“Enter the Town of Shadows, where noise is ‘the color of rain,’ and the self is a ‘hidden crowd.’ Indeed like shadows, the town's inhabitants are elusive—slipping in and out of mirrors, wandering down secret corridors of the mind, hiding in the spines of houses—and perpetually at risk of disappearing or being ‘deleted.’ Lindsay Stern's brilliant, urgent vignettes depict a people struggling to make sense of the limits of language and time. A dark and fascinating debut."

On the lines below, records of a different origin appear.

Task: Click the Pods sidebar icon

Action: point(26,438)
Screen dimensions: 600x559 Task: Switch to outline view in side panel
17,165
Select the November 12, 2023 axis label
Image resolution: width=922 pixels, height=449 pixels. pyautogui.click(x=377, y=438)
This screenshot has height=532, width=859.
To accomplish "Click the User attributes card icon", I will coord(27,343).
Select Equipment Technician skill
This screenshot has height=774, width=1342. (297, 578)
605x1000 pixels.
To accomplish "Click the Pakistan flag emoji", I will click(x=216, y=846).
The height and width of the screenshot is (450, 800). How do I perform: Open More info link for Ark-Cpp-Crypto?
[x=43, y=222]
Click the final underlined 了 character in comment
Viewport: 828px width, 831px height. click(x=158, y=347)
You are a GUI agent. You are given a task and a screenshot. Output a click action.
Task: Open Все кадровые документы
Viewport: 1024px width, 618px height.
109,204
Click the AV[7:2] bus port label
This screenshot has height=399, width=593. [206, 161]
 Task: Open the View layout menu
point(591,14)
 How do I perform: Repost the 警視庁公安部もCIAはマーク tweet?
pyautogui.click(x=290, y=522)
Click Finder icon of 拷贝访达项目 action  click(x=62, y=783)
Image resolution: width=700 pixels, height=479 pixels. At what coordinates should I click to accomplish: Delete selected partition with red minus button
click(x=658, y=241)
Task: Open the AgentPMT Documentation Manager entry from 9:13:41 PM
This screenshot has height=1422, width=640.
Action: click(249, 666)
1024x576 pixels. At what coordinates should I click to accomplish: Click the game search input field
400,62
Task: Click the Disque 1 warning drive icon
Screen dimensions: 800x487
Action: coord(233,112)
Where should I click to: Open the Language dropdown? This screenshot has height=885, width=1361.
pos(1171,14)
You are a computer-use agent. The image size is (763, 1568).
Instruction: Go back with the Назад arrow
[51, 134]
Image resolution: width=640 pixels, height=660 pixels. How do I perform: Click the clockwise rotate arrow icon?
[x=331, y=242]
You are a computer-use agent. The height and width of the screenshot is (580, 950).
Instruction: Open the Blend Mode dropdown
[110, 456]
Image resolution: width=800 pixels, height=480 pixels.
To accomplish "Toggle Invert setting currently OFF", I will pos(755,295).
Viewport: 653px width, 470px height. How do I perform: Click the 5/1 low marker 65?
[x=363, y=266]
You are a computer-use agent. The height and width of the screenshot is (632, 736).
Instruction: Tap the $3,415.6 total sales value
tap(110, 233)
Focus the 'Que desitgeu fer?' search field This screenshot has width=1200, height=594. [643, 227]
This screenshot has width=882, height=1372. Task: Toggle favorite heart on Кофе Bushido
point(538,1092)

—Hanna Andrews, author of Slope Move
Lindsay Stern is the author of The Study of Animal Languages, described as a "warm, satisfying novel” (Forbes) that “tracks the breakdown of an academic couple’s marriage while dissecting differences between language and communication, knowledge and truth, madness and inspiration” (Publisher’s Weekly). Named one of Vanity Fair's Most Anticipated Books of 2019, it won a Lois Kahn Writers' Award and the Taylor-Chehak Prize in Fiction from the Iowa Writers' Workshop.
Her first book, Town of Shadows, about a mender of carpets living in a dictatorship, was adapted into a dance by choreographers Brendan Duggan and Mallory Rosenthal. She has received a Watson Fellowship, an Amy Award, an Academy of American Poets' Prize, a MacMillan Fellowship from Yale University, where she received a PhD in Comparative Literature, and the Ralph Cohen Prize from New Literary History for a forthcoming essay on two lost poems by Ludwig Wittgenstein. Her cover story "The Divide", about a controversial experiment in the field of primatology, was nominated for a National Magazine Award by Smithsonian. She teaches in the MFA program at Texas State University.